Fermentation is basically the process in which natural bacteria is allowed to feed on the sugar/starch in the food to create lactic acid. This preserves the nutrients in the food, creates enzymes that are beneficial to health and produces numerous probiotics that enhance digestion. Consuming fermented foods on a daily basis has the following benefits –

  • Helps Absorb More Nutrients – Fermentation preserves the nutrients in the food and helps make it easily digestible. The inflow of healthy gut bacteria and digestive enzymes helps the body to absorb more nutrients in the foods you eat.
  • Improves Immunity – Fermented foods introduce our body to probiotics which help maintain the balance of bacteria in our digestive system. Probiotics have been known to reverse some diseases, improve bowel movement, help digestion and improve immunity.
  • Feel Better – They say that the gut is our second brain. Remember the term gut-feeling? That’s how it emerged! When your gut is happy, you are happy. A gut with healthy bacteria supports mood and brain function. Hence, fermented foods that result in a happy gut also make you feel happier ultimately.

Unfortunately, modern food processing and mass commercial production of food has led to this traditional fermentation process fading out. For example, traditional or organic pickles are made using salt and water while modern pickles are made instantly using vinegar. This results in the absence of the beneficial lactic acid bacteria.
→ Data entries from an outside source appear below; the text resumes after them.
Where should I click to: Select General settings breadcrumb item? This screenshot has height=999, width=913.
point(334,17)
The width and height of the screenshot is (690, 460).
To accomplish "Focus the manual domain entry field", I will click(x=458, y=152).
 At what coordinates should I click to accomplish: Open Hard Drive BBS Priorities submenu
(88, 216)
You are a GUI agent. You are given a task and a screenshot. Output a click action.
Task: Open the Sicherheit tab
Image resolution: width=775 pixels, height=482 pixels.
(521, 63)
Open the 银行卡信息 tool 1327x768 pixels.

However, you can still include fermented foods in your diet. The process of fermentation is a simple one and shouldn’t take too much effort. Here is a list of fermented foods that you can try at home –

  • Whey – This is the liquid that remains after the curds and the cream are removed from milk. Whey can be mixed with vegetables, fruits or soups for added flavour. Whey protein is also available as a supplement in the market.
  • Yoghurt/Curd – One of the easiest and the most popular fermented delicacy, yoghurt is easily available and can be made at home as well. While flavoured yoghurts contain a lot of sugar and other preservatives which are not good, home-made natural curd is very beneficial for health.
  • Cottage Cheese – Otherwise known as paneer, cottage cheese is rich in calcium, protein and vitamins A, C, E and D.
  • Dhokla – A Gujarati delicacy, this is made from fermented batter consisting of rice and chickpeas.
  • Dosa – A popular south Indian dish, the dosa is made from fermented batter consisting of rice and lentils.
  • Sauerkraut – This is a form of fermented cabbage that is naturally salty and tasty. One can easily make this at home.
  • Miso – A popular Japanese condiment, miso is made from a combination of soybeans and rice. It is rich in vitamin B6, vitamin K, manganese and phosphorus.
  • Pickles – The good old Indian grandma pickle is a great food and adds a nice tangy twist to our taste buds.
  • Kefir – A delicious drink made by adding kefir grains to milk. Originated in the north Caucasus Mountains, this drink can be made with water or coconut water as well.
  • Kombucha – This is a type of tea which can be flavoured with fruit or herbs. It has fizzy bubbles and a sweet taste that makes it extremely popular.
  • Ginger Beer – A great alternative to sodas and sweetened carbonated drinks, ginger beer is made from ginger, lime juice, water, sugar and yeast. It is a cousin of ginger ale.